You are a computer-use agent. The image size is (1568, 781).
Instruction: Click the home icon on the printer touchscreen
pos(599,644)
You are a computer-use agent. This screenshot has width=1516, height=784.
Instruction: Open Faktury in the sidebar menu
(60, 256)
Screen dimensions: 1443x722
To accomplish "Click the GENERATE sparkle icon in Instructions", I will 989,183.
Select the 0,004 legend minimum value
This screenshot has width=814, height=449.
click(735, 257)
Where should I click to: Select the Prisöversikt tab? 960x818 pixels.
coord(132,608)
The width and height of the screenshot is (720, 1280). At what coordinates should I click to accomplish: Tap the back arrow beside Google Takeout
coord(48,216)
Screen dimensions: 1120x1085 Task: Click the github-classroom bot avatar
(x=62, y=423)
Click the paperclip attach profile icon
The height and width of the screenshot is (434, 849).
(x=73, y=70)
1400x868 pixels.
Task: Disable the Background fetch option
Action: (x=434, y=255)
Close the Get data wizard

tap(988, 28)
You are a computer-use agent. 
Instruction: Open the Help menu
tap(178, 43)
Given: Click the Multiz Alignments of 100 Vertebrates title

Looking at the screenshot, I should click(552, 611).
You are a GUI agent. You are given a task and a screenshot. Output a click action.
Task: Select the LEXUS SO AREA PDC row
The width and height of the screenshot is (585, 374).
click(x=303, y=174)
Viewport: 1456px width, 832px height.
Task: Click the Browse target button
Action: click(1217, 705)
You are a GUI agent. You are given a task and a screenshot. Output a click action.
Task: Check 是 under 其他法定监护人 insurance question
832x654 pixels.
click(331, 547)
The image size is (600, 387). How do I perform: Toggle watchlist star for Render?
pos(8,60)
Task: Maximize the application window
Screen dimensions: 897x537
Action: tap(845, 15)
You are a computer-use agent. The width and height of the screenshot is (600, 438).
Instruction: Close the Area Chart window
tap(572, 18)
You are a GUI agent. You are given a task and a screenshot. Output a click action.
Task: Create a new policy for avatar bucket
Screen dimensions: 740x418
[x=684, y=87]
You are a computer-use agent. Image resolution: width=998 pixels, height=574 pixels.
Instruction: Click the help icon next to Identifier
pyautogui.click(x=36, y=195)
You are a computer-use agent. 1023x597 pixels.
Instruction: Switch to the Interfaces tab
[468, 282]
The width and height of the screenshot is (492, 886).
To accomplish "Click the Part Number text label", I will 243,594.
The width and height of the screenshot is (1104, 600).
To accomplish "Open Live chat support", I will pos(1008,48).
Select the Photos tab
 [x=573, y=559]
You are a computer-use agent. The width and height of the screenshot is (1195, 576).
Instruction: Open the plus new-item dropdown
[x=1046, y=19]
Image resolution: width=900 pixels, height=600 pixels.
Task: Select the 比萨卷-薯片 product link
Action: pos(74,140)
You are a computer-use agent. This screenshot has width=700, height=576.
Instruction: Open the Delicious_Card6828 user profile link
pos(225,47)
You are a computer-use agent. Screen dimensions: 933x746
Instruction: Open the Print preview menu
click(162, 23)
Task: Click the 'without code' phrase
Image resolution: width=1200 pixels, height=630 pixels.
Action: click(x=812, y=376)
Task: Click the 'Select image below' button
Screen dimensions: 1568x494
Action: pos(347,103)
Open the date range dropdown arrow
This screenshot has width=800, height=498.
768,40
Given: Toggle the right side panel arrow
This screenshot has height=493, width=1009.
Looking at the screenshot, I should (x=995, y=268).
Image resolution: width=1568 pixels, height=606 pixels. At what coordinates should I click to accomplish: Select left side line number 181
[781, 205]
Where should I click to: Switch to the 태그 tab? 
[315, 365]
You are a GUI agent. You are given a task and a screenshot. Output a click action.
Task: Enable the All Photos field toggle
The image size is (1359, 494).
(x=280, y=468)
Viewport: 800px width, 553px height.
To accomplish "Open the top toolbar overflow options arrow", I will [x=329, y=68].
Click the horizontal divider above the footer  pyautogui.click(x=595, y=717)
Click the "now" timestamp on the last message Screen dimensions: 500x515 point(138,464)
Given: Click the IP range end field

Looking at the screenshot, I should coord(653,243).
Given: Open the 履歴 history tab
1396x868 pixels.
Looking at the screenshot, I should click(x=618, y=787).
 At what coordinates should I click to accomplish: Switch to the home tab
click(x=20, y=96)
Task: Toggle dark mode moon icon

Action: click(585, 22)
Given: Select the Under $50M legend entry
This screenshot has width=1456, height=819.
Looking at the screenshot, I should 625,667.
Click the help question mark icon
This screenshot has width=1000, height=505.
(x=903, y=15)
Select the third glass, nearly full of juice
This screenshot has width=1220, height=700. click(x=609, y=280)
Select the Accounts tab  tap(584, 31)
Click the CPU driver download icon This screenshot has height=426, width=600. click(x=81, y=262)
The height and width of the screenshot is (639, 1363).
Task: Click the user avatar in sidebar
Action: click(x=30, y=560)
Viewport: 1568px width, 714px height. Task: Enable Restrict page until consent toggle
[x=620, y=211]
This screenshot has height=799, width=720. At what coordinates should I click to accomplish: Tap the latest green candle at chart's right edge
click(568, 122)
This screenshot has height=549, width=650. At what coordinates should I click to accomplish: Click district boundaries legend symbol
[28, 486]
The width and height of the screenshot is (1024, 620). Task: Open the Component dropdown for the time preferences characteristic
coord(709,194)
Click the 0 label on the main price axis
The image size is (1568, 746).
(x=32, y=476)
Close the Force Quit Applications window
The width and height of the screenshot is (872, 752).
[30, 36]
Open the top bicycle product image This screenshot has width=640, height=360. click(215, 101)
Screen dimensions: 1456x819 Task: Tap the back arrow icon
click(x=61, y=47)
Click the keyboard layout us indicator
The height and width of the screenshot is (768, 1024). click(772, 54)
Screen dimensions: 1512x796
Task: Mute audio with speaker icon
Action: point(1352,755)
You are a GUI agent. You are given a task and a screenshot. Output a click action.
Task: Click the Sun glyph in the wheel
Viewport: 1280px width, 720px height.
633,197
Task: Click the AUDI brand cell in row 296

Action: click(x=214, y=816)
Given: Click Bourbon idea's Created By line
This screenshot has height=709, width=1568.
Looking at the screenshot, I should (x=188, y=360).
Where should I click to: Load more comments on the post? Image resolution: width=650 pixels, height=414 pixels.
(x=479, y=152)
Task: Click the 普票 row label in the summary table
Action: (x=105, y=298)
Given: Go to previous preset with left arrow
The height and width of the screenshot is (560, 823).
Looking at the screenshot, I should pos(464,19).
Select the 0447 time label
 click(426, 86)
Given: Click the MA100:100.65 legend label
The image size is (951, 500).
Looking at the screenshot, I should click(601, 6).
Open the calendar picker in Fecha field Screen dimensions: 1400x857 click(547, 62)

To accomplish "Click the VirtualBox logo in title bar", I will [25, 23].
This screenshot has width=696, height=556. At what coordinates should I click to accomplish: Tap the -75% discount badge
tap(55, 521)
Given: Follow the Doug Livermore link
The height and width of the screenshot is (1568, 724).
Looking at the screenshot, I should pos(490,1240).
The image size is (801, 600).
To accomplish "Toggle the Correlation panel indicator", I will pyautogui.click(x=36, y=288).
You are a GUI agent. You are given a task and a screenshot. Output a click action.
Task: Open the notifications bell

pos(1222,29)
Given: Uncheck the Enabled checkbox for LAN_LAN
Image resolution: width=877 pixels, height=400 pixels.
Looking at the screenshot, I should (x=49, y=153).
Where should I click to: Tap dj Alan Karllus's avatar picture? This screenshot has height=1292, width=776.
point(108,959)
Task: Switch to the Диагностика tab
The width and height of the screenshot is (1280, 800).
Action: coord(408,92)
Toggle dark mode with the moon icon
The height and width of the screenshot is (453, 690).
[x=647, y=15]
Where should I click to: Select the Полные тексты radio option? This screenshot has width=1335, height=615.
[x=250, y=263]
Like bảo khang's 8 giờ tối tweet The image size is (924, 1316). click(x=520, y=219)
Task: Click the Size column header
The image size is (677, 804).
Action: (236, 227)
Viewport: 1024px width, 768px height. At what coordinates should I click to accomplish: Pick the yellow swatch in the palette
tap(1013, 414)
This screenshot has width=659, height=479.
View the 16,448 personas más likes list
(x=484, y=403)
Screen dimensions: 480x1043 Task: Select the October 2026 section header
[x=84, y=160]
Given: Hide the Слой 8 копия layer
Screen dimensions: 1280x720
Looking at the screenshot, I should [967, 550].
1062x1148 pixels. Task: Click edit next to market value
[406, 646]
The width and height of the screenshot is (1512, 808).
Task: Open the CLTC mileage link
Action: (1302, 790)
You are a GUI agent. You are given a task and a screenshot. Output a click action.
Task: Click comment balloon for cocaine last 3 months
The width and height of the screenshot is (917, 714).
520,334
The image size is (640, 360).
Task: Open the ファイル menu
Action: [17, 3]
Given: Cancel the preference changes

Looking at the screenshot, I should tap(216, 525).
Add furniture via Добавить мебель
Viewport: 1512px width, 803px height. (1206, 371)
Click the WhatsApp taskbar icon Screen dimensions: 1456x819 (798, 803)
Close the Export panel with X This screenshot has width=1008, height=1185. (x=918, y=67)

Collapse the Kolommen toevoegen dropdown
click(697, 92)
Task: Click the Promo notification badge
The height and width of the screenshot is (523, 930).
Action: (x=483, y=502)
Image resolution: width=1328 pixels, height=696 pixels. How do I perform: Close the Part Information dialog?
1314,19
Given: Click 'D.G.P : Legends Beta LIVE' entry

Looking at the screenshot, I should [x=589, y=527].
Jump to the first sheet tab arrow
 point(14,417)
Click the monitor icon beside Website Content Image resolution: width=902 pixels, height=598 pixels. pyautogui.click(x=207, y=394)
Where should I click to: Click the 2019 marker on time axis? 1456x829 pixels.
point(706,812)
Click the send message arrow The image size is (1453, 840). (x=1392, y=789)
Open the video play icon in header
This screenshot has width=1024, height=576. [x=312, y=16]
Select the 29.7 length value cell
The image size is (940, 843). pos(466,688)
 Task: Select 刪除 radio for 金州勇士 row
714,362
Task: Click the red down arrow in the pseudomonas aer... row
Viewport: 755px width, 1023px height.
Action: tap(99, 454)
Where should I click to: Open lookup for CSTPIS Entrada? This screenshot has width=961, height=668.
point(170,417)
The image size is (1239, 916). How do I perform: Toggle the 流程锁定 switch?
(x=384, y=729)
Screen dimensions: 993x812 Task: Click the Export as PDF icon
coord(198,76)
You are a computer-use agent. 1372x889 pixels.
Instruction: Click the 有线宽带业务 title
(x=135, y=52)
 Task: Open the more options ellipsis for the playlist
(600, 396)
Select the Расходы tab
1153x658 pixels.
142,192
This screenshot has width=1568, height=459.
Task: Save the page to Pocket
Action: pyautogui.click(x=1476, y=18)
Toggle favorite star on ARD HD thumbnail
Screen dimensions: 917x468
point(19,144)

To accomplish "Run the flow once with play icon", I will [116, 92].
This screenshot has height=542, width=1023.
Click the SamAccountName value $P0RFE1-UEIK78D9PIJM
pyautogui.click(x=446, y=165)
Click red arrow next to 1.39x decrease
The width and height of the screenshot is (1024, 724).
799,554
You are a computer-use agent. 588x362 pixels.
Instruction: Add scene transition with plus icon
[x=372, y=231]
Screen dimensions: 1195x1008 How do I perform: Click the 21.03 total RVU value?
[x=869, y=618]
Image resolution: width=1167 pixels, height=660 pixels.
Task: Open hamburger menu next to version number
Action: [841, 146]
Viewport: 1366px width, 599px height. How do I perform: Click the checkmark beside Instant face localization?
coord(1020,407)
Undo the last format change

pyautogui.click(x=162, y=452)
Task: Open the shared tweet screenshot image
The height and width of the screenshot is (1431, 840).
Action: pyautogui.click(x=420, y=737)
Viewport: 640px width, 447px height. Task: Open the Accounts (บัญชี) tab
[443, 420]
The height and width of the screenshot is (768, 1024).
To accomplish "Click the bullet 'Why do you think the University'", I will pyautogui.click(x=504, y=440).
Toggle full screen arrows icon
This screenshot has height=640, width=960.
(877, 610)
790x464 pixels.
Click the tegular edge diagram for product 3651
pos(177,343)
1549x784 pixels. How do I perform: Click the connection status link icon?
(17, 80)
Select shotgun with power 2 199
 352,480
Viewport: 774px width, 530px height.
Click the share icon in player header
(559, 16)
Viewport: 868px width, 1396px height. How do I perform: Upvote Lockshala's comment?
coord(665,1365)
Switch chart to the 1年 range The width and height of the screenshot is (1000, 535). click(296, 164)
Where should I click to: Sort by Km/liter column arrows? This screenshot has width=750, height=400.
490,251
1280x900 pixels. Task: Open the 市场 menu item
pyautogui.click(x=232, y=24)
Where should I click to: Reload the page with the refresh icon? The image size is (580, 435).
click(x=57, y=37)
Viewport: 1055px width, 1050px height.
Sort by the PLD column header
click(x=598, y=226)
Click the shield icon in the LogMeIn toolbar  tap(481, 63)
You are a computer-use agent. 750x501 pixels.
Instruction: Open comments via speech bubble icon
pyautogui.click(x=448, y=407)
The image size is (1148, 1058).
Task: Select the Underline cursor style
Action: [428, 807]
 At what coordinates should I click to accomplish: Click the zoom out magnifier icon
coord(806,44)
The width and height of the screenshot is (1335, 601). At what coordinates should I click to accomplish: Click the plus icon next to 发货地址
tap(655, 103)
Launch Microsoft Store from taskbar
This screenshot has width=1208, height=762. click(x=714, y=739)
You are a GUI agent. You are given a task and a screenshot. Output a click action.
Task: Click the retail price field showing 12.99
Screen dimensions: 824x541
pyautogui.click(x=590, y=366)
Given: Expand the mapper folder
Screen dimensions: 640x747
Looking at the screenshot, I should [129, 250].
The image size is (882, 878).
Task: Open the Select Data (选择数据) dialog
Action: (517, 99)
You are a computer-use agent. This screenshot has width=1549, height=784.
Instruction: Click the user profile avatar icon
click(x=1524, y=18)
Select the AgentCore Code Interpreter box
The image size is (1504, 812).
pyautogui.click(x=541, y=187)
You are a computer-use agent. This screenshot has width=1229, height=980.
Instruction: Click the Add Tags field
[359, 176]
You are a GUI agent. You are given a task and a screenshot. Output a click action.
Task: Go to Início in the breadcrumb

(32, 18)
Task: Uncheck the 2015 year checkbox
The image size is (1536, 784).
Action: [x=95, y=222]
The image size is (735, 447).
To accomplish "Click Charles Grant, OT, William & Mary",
----------------
Going back over the entries above, copy word for word every line from the one that has "Given: Go to previous preset with left arrow" on through the one that has "Given: Click the MA100:100.65 legend label".

Output:
Given: Go to previous preset with left arrow
The height and width of the screenshot is (560, 823).
Looking at the screenshot, I should pos(464,19).
Select the 0447 time label
 click(426, 86)
Given: Click the MA100:100.65 legend label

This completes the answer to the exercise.